A novel combined forecasting model based on neural networks, deep learning approaches, and multi-objective optimization for short-term wind speed forecasting

Accurate wind speed prediction has become increasingly important in wind power generation. However, the lack of efficient data preprocessing techniques and integration strategies has been a big obstacle to the development of wind power forecasting system. Therefore, a novel and advanced combined forecasting system comprising a data preprocessing, an integration strategy and several single models is designed in this study. The proposed model not only eliminates the impact of noise, but also integrates several single-model forecasting results through a weight optimization operator. In addition, the uncertain prediction of wind speed is also discussed in detail. The results show that: (a) The MAPE values of the proposed model are 2.8645%, 2.1843% and 2.8727% respectively for the point prediction. (b) The FICP values of the proposed model are 85.1697, 89.5410 and 88.0111 respectively at the significant level α = 0.05 for the uncertainty forecasting.

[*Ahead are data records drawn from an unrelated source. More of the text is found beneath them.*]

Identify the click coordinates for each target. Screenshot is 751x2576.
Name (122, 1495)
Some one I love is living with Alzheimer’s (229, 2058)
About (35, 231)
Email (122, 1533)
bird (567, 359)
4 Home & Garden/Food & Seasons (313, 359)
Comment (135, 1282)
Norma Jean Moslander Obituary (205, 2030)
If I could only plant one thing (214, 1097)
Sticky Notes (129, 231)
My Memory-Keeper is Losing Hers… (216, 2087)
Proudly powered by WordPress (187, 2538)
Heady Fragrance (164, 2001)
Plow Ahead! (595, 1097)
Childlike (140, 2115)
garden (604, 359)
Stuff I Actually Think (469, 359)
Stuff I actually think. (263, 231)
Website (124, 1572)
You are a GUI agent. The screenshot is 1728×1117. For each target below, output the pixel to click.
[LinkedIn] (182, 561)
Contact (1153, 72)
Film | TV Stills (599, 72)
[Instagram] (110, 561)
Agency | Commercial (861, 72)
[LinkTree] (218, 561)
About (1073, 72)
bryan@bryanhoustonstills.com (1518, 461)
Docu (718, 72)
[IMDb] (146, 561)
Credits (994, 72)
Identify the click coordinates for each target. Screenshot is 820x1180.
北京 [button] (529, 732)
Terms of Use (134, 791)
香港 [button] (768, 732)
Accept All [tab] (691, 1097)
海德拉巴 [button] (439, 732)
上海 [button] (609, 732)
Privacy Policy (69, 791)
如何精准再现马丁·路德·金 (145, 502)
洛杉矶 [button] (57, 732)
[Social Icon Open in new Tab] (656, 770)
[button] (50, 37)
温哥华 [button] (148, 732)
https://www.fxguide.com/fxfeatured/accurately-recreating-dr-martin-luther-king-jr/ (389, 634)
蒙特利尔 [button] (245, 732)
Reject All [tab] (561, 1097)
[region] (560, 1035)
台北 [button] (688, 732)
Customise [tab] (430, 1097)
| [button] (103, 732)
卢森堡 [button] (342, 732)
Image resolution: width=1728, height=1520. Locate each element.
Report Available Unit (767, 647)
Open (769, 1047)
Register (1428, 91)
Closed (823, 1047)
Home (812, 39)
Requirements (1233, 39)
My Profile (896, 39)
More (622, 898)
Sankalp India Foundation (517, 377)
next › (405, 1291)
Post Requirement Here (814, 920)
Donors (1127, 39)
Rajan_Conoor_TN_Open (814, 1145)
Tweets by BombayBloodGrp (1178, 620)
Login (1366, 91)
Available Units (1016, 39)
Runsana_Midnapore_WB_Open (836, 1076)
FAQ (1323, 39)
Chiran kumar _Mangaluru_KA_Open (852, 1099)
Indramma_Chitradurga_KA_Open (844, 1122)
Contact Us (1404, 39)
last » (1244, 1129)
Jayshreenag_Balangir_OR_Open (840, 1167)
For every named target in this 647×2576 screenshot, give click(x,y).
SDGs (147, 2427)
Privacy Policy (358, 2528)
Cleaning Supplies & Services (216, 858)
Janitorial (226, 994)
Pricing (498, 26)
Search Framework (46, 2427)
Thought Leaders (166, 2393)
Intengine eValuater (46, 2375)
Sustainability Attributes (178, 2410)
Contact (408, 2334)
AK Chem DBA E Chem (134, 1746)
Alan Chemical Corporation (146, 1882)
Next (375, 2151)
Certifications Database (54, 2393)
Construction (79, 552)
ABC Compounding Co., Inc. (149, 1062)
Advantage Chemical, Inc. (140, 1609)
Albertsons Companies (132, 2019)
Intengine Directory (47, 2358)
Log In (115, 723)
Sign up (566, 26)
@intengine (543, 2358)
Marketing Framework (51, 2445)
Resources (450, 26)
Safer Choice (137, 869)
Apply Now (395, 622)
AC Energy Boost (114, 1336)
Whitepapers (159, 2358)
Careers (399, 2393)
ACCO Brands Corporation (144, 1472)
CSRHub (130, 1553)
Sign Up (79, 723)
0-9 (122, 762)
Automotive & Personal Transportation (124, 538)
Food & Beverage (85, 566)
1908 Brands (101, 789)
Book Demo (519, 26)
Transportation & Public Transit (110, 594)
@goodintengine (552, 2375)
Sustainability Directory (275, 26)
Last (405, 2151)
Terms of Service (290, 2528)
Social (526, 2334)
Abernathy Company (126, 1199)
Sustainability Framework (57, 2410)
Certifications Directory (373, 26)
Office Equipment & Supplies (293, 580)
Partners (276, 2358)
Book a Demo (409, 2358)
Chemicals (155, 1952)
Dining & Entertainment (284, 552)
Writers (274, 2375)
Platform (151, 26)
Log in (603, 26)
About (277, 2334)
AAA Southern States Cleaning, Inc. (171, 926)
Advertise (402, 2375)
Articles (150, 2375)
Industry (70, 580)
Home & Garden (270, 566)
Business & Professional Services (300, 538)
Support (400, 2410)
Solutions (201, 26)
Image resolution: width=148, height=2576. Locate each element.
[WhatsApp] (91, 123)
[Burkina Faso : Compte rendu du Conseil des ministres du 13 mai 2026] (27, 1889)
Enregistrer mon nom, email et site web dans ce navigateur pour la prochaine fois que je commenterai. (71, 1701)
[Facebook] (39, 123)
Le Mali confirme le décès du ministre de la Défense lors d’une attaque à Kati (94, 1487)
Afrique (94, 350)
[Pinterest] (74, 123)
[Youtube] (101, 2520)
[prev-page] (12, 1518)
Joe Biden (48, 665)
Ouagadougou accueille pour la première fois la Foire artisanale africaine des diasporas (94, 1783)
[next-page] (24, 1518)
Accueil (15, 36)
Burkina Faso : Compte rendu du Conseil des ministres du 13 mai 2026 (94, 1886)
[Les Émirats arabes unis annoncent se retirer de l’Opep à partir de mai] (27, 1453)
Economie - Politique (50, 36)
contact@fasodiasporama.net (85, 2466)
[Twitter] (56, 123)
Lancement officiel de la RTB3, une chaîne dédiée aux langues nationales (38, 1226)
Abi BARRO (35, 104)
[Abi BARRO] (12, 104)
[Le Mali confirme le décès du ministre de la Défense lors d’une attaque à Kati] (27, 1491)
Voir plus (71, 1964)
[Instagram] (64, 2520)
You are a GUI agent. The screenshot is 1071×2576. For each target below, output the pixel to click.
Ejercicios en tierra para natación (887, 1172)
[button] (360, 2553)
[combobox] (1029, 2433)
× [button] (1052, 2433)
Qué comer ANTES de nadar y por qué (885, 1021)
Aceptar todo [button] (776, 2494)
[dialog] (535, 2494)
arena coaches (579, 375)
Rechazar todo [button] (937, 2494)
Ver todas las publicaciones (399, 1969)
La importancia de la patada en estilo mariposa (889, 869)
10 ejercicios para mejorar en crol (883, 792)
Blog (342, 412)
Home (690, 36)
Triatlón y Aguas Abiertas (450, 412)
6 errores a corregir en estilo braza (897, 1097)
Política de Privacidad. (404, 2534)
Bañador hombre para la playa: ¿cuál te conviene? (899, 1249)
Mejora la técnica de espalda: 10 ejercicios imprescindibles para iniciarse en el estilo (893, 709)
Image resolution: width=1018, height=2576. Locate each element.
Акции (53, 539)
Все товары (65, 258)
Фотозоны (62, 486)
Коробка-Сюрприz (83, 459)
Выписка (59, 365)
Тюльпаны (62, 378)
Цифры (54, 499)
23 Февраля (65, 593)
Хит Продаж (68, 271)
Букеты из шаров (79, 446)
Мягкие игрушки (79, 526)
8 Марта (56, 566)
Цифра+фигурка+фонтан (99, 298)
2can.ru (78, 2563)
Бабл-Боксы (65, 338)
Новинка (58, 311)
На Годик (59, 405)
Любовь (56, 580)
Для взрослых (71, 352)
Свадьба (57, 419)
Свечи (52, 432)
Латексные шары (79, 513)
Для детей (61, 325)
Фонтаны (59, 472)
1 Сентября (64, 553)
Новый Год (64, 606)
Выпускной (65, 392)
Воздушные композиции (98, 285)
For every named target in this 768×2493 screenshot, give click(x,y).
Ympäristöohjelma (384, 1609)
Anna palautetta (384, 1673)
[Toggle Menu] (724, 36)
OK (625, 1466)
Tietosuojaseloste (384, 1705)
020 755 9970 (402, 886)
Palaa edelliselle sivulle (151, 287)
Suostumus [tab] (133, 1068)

The AWD values are 0.0559, 0.0400 and 0.0361 and the FINAW values are 0.0478, 0.0404 and 0.0390. It is reasonable to conclude that the proposed system can effectively boost the precision and stability of wind speed forecasting and provide a new approach for the exploitation of wind energy. •A combined forecasting system including a data preprocessing, a combined and uncertainty prediction module is designed.•An advanced data preprocessing technique is intended to remove the noise.•A combined prediction strategy including optimal sub-model selection and weight optimization operators is proposed.•The Pareto optimality of the solutions is theoretically proven.•Interval prediction increases the accuracy and certainty of prediction results.